Although human migration has existed for hundreds of thousands of years, immigration in the modern sense refers to movement of people from one nation-state to another, where they are not citizens. Immigration implies long-term permanent residence by the immigrants. Tourists and short-term visitors are not considered immigrants. However, seasonal labour migration (typically for periods of less than a year) is often treated as a form of immigration. The global volume of immigration is high in absolute terms, but low in relative terms. The UN estimated 190 million international migrants in 2005, about 3% of global population. The other 97% still live in the state in which they were born, or its successor state.

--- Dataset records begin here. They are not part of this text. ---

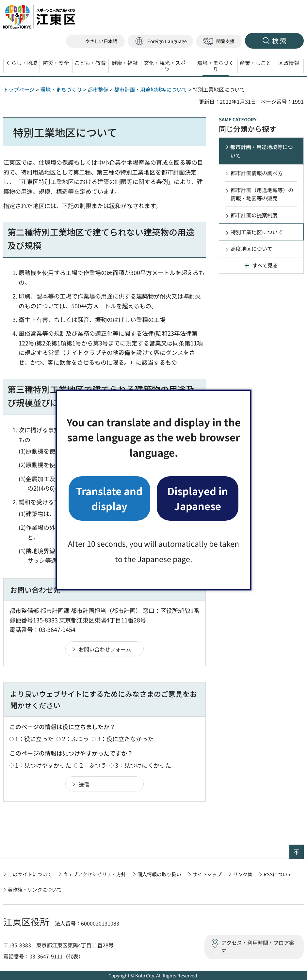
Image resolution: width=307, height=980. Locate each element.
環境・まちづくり (61, 89)
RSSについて (278, 874)
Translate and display (109, 498)
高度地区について (251, 248)
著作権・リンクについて (35, 889)
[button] (160, 41)
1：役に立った (34, 738)
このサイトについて (30, 874)
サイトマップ (207, 874)
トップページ (19, 89)
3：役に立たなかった (125, 738)
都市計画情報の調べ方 (257, 173)
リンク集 (243, 874)
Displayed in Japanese (197, 498)
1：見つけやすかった (43, 765)
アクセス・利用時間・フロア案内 (258, 947)
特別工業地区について (257, 232)
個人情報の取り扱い (159, 874)
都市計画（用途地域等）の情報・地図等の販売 (262, 194)
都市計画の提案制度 (254, 215)
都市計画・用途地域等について (150, 89)
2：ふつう (75, 738)
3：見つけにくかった (143, 765)
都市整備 (98, 89)
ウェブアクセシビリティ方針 (94, 874)
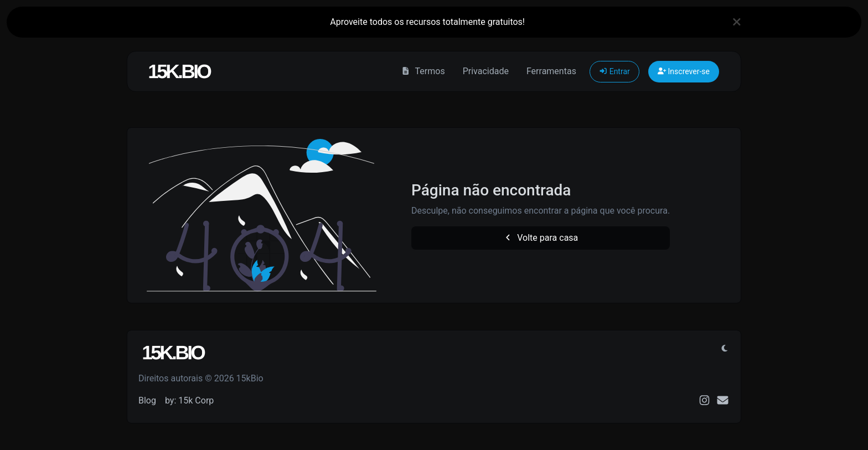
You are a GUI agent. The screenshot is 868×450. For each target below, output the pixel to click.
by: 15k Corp (189, 400)
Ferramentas (551, 71)
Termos (422, 71)
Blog (147, 400)
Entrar (614, 71)
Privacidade (485, 71)
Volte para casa (541, 237)
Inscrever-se (684, 71)
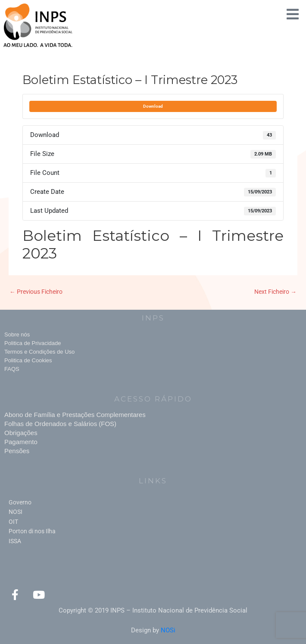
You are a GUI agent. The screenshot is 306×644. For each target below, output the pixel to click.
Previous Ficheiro (36, 292)
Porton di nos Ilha (32, 531)
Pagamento (21, 442)
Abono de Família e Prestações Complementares (75, 414)
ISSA (15, 541)
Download (153, 106)
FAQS (12, 369)
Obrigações (21, 432)
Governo (20, 502)
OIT (13, 522)
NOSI (16, 512)
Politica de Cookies (28, 360)
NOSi (168, 630)
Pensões (17, 451)
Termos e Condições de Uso (39, 352)
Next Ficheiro (275, 292)
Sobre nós (17, 334)
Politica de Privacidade (33, 343)
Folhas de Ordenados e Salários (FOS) (60, 423)
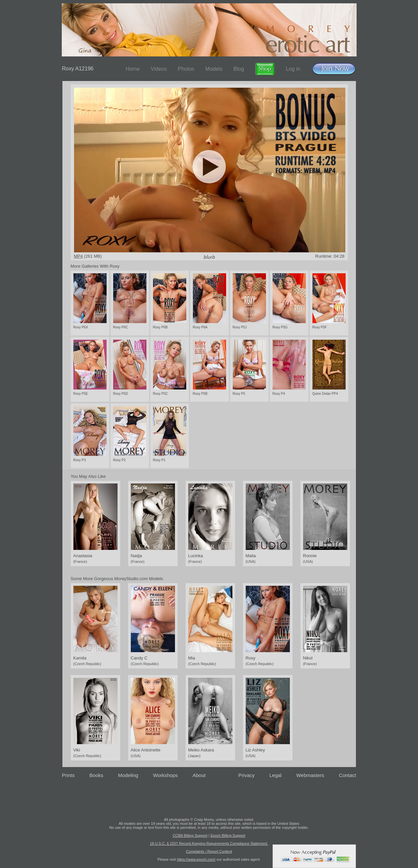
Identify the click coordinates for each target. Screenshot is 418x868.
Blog (238, 69)
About (199, 775)
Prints (68, 775)
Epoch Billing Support (228, 835)
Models (214, 69)
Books (96, 775)
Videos (159, 69)
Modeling (128, 775)
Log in (293, 69)
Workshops (165, 775)
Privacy (247, 775)
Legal (275, 775)
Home (133, 69)
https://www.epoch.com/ (196, 859)
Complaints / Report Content (209, 851)
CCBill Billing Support (190, 835)
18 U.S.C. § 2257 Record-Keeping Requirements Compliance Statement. (209, 843)
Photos (186, 69)
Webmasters (310, 775)
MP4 (78, 256)
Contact (348, 775)
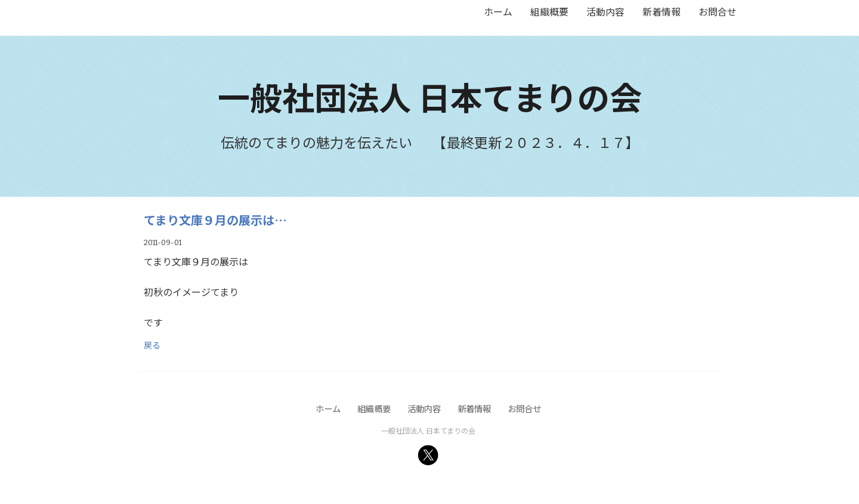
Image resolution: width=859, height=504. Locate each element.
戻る (152, 345)
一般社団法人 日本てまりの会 (430, 96)
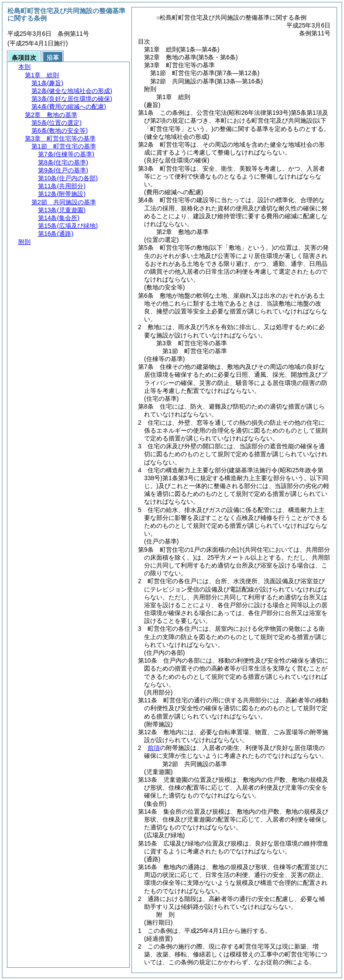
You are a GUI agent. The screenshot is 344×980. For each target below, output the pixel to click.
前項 (154, 748)
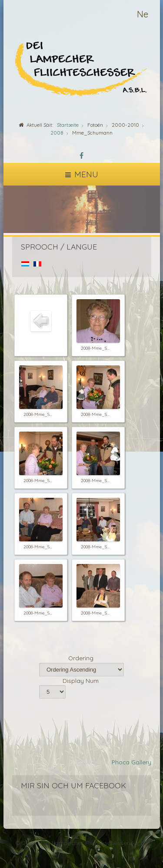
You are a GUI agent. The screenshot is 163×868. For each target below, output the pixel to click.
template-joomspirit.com (161, 838)
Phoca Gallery (131, 762)
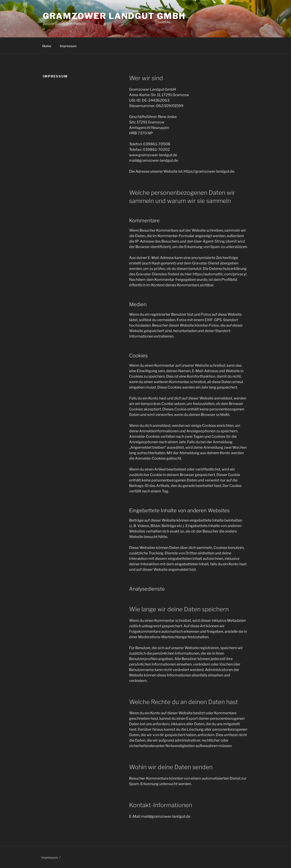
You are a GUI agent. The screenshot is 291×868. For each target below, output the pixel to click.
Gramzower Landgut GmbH (114, 16)
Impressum (68, 46)
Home (47, 46)
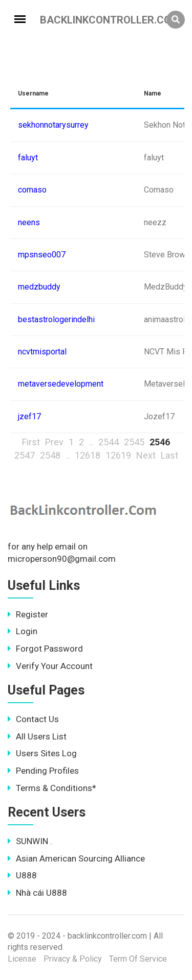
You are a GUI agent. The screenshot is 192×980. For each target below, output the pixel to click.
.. (91, 442)
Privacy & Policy (73, 959)
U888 (22, 875)
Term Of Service (138, 959)
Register (28, 614)
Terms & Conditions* (52, 788)
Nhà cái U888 (37, 893)
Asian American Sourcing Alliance (76, 858)
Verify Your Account (50, 666)
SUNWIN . (30, 841)
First (31, 442)
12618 (88, 455)
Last (169, 455)
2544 (109, 442)
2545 (134, 442)
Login (23, 631)
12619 (118, 455)
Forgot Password (45, 649)
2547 (25, 455)
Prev (54, 442)
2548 (50, 455)
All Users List (37, 736)
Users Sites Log (42, 753)
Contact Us (33, 719)
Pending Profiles (43, 771)
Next (146, 455)
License (22, 959)
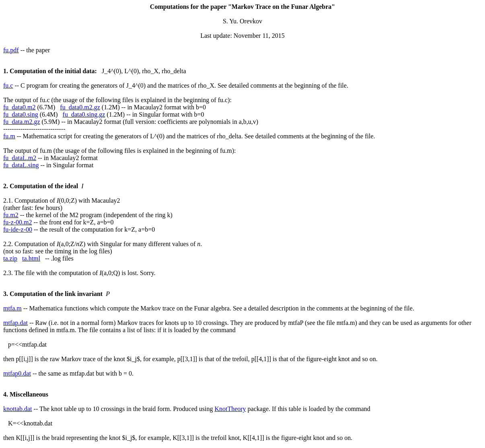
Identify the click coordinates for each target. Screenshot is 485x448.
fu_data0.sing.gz (84, 114)
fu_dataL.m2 (20, 158)
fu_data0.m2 (19, 107)
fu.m (9, 136)
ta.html (31, 258)
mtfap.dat (15, 323)
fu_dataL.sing (21, 165)
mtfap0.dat (17, 373)
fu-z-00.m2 (18, 222)
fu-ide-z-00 (18, 229)
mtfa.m (12, 308)
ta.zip (10, 258)
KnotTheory (230, 409)
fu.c (8, 85)
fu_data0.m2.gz (80, 107)
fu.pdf (11, 50)
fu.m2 (11, 215)
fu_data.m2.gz (22, 121)
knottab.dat (18, 409)
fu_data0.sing (21, 114)
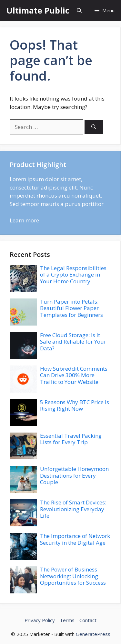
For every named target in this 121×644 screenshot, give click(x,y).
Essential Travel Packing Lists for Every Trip (71, 439)
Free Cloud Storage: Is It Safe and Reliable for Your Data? (73, 342)
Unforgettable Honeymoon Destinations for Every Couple (74, 475)
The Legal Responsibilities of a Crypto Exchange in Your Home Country (73, 275)
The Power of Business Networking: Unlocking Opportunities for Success (73, 576)
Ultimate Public (38, 10)
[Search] (94, 127)
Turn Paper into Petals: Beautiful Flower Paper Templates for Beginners (71, 308)
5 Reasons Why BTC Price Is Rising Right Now (75, 405)
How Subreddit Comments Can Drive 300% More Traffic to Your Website (74, 375)
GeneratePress (93, 634)
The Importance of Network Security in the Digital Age (75, 539)
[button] (79, 10)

More often, people migrate due to economic reasons. Sometimes political, religious and personal factors are also responsible. The reasons of attractive incentives for migration are known as Pull factors and the compelling circumstances forcing Migration are known as Push factors which are mainly the reasons for Emigration from the country of origin. The push factors may be war, poverty, natural disasters etc. And pull factors may be political stability, higher incomes, family reasons.
Immigration Law is the law which exclusively governs immigration in a nation. So far as foreign citizens are concerned, Immigration Law is related to Nationality Law of a nation governing the matters of citizenship. International Law regulates Immigration Law concerning the citizens of a country. In this regard the United Nations International Covenant on Civil and Political Rights is relevant. The International Organization for Migration is the main intergovernmental organization in the field of Migration. It was initially formed in 1951 as the Intergovernmental Committee for European Migration to help the people displaced during the Second World War. This Organization is committed to the promotion of humane and orderly migration for the benefit of all.